José Cruz Delgado
Hace días, el gobernador morenista de Michoacán, Alfredo Ramírez Bedolla a través de un decreto eliminó las multas de tránsito, según él para salvaguardar la seguridad vial y los derechos, pero más que eso fue una medida populachera y electorera, además, abrió la puerta a la extorsión y corrupción de parte de los agentes de la guardia civil, que de por sí, está contaminada por el virus de la corrupción hasta la médula.
Pues ahora, seguramente los flamantes «guardianes de la ley» harán de las suyas, como siempre lo han hecho, pondrán cualquier pretexto como el no portar factura, tarjeta de circulación, placas o licencia de manejo para extorsionar al conductor bajo el pretexto de combatir el robo de autos y la inseguridad y le dirán que el vehículo será llevado al corralón a no ser que se llegue a «un acuerdo monetario» (extorsión).

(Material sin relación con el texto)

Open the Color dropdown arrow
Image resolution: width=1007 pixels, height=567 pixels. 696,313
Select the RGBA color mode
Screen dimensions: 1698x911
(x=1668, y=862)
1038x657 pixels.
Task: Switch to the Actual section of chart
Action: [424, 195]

O sea, el gobernador le dio (a la guardia civil) licencia para robar a los conductores a discreción. Los agentes están felices, y más en estas fechas porque dicen que podrán tener para los juguetes y las cenas de navidad y año nuevo.
Esto podría traer como consecuencias accidentes de tránsito, porque muchos conductores podrán pasarse los altos y conducir a alta velocidad, al fin y al cabo, no hay infracciones y con una lana arreglan el asunto.
Los más afectados son quienes vienen de otros estados del país que por traer placas de otra entidad son objeto de extorsión, incluso, los agentes los cazan a las entradas de Morelia.
Seguramente van a llegar muchas quejas a la Comisión Estatal de Derecho Humanos.
Lo peor es que muy pocos se atreverán a poner la denuncia por extorsión porque no quieren perder el tiempo y no tienen confianza en las autoridades.
Tiene razón el alcalde de Morelia Poncho Martínez, la aplicación de multas y sanciones de tránsito, en este caso por parte del municipio permitirá que haya orden y prevalezca la cultura cívica, de otra manera en la capital se puede caer en la anarquía.
No se propicia la recaudación, se busca educar a la sociedad y poner orden mediante la implementación del sistema de justicia cívica, donde las infracciones y faltas administrativas son penalizadas con multas económicas y trabajo en favor de la comunidad.
Tiene razón, la gente cuando va a otros países acata las normas, porque sabe que las sanciones y las multas son fuertes y hasta a la cárcel puede parar, ahí está el ejemplo de Estados Unidos, pero en México hay relajación porque sabe que con una «mordida» se arregla todo, y esto pasa en Michoacán, gracias al decreto de Ramírez Bedolla que se institucionalizó esta práctica, y vaya que para eso son buenos las y los elementos de la secretaría de seguridad pública y la guardia civil, aunque aclaro, hay algunas y algunos elementos que son honestos y hacen bien su trabajo pero son contados.
Dice el dizque gobernador que el objetivo es que los agentes estatales se enfoquen en la realización de las labores de seguridad, sin injerencia en trabajos de tránsito y vialidad, así como mitigar la corrupción y la discrecionalidad, al reducir el esquema sancionador, ¿de verdad? ¿entonces porque la guardia civil caza a las unidades foráneas en las entradas a Morelia y las detiene para según inspeccionarlas y les bajan una lana porque son placas de otros estados?
Déjese de ocurrencias, ya deje atrás el tema electoral, va para cinco años de desgobierno y sigue pensando en el tema, firmando ocurrencias que en lugar de beneficiar perjudican.
(Las opiniones vertidas en esta columna son responsabilidad estricta del autor).